The President began the year with the unfortunate slogan “Win the Future”—which emphatically meant growth and investment. He ended up in Republican territory, at least rhetorically accepting the highly flawed conception equating the federal government with a household: he and Goolsbee repeated the sampler-stitched maxim “We must live within our means,” ignoring that at times the government simply must borrow in order to meet the people’s needs, as is the case now, with high unemployment. It’s no time for austerity. Instead, the government is borrowing in order to give tax cuts to the wealthy and pay for at least two wars.

A final deal became exigent for the major players: naturally, Obama didn’t want to preside over a calamity; and just as urgently, the Republican leaders didn’t want to be pinned with the blame for bringing about the calamity—which poll after poll suggested they would be. Thus it was assumed that a deal would be reached not because the Republicans had a sudden surge of responsibility but because they feared the political consequences of not appearing to be responsible.

Anyway, they had lured the President so far onto their territory that any deal would represent a substantial victory for them—the President’s rhetoric notwithstanding. It was all about theater and politics. But Obama—and the country—would still have to live with the consequences of the policy.

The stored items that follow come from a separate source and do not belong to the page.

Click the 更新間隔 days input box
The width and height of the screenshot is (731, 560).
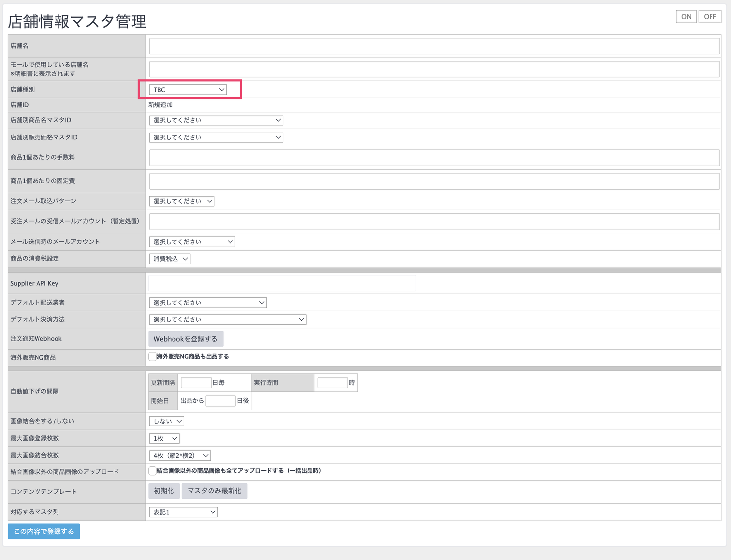point(196,383)
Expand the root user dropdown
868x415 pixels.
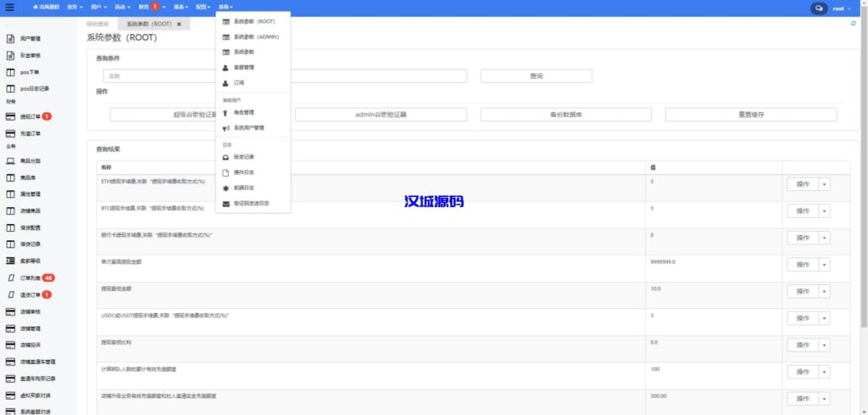coord(841,8)
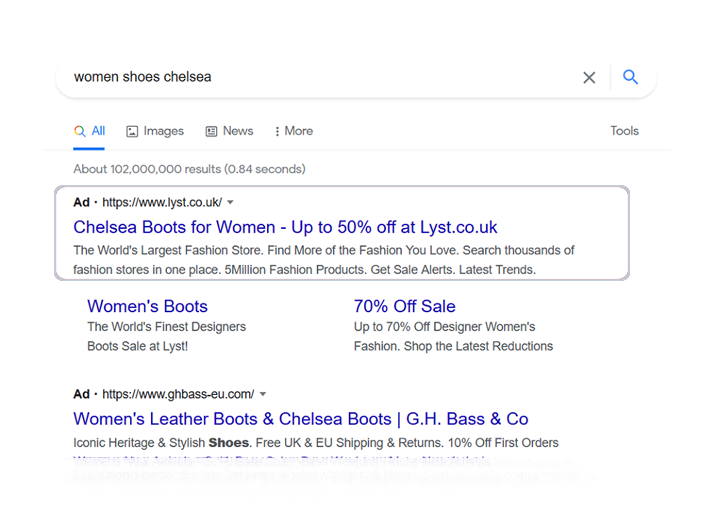Click the 'Up to 70% Off Designer Women's' description

[444, 327]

Both the President and the House Republicans, the major parties to the negotiations, are running longer-term political risks. The Tea Party, which has dominated the entire eighty-five-member freshman class, or one third of the Republican House caucus, has pulled the House Republican Party so far to the right that it risks coming across to the public as too obdurate, as putting its own ideology and own partisan interests ahead of the nation’s needs. (And given the possible effects of a default by the United States, perhaps other nations as well.) The “old boys”—the “establishment” Republicans, represented by Boehner—were willing to compromise, while Cantor, as majority leader, had to pay attention to the rambunctious Tea Party group. Each was useful to the other.

In the end, the President had made the Republicans look bad, but what did he get for it? He ended up agreeing to new restrictions that will hamstring his policies for as long as he serves in office. His own actions will have led to new laws that forbid him to borrow money for any government policy—unless, at some time, he goes out and campaigns hard for raising taxes in any form. His actions so far shed light on how likely that is.

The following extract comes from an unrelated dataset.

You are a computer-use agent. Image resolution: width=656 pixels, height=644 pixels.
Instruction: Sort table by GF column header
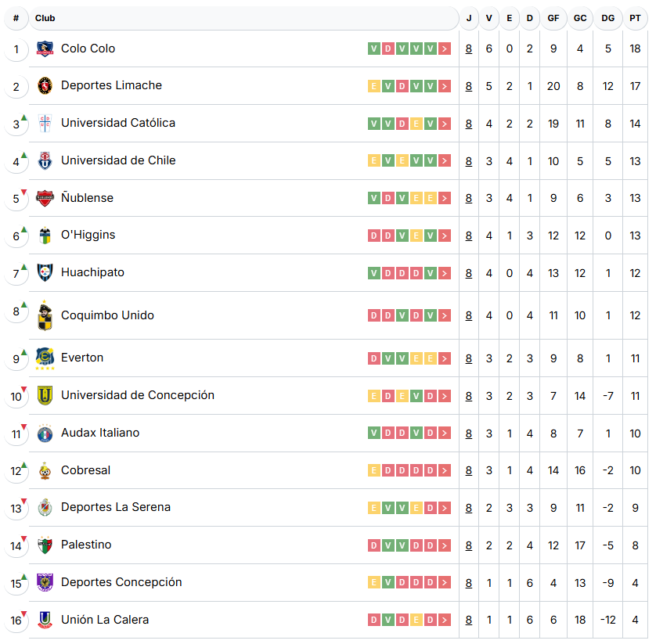553,18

This country’s economy is beset with a number of new difficulties, among them that recovery from the last recession remains more elusive than was generally expected, while the US is confronting a variety of international economic instabilities, especially the large debts and possible default of several countries in the eurozone, bringing on unpopular austerity measures. Recent experience with what should have been a simple matter of raising the debt ceiling, normally done with no difficulty, is reason for deep unease about our political system’s ability to deal with such challenges.